Antitumor Activity of a Binary EGFR/DNA Targeting Strategy Overcomes Resistance of Glioblastoma Stem cells to Temozolomide

Purpose: Glioblastoma (GBM) is a fatal primary malignant brain tumor. GBM stem cells (GSCs) contribute to resistance to the DNA-damaging chemotherapy, temozolomide (TMZ). The epidermal growth factor receptor (EGFR) displays genomic alterations enabling DNA repair mechanisms in half of GBMs. We aimed to investigate EGFR/DNA combi-targeting in GBM. Experimental Design: We assessed the in vitro efficacy of ZR2002, a 9combi-molecule9 designed to inflict DNA damage through its chlorethyl moiety and induce irreversible EGFR tyrosine kinase inhibition in TMZ-resistant patient-derived GSCs, mesenchymal TMZ-sensitive and resistant in vivo derived GSC sublines, and U87/EGFR isogenic cell lines stably expressing EGFR/wild-type or variant III (EGFRvIII). We evaluated its antitumor activity in mice harboring orthotopic EGFRvIII or mesenchymal TMZ-resistant GSC tumors.
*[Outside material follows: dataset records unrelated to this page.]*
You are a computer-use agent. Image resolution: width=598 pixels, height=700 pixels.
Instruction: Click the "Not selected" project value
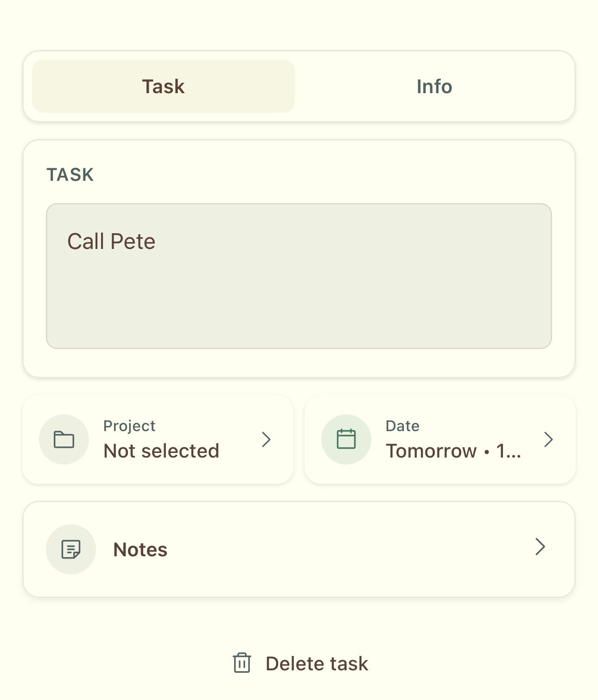[161, 451]
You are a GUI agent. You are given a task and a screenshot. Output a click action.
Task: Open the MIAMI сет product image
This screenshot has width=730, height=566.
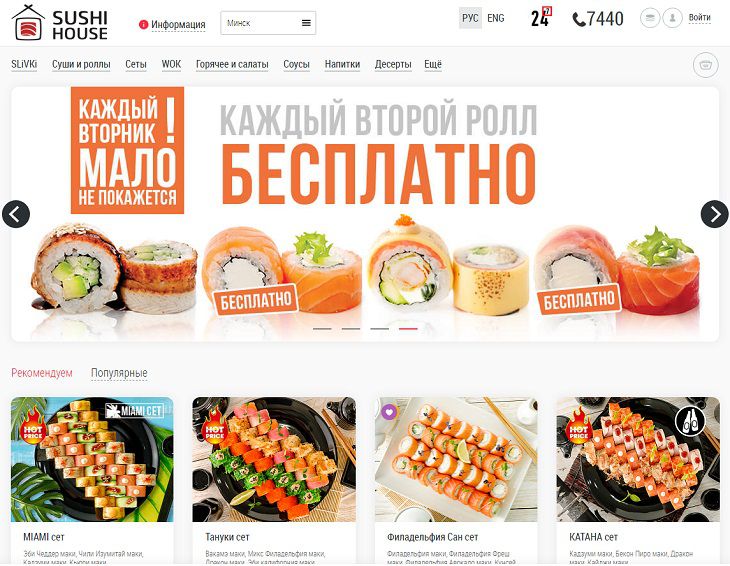pos(92,459)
Results: ZR2002 induced submicromolar anti-proliferative effects and inhibited neurosphere formation of all GSCs with marginal effects on normal human astrocytes. ZR2002 inhibited EGF-induced autophosphorylation of EGFR, downstream Erk1/2 phosphorylation, increased DNA strand breaks and induced activation of wild-type p53; the latter was required for its cytotoxicity through p53-dependent mechanism. ZR2002 induced similar effects on U87/EGFR cell lines and its oral administration significantly increased survival in an orthotopic EGFRvIII mouse model. ZR2002 improved survival of mice harboring intracranial mesenchymal TMZ-resistant GSC line, decreased EGFR, Erk1/2 and AKT phosphorylation and was detected in tumor brain tissue by MALDI imaging mass spectrometry. Conclusions: These findings provide the molecular basis of binary EGFR/DNA targeting and uncover the oral bioavailability, blood brain barrier permeability and antitumor activity of ZR2002 supporting potential evaluation of this first-in-class drug in recurrent GBM.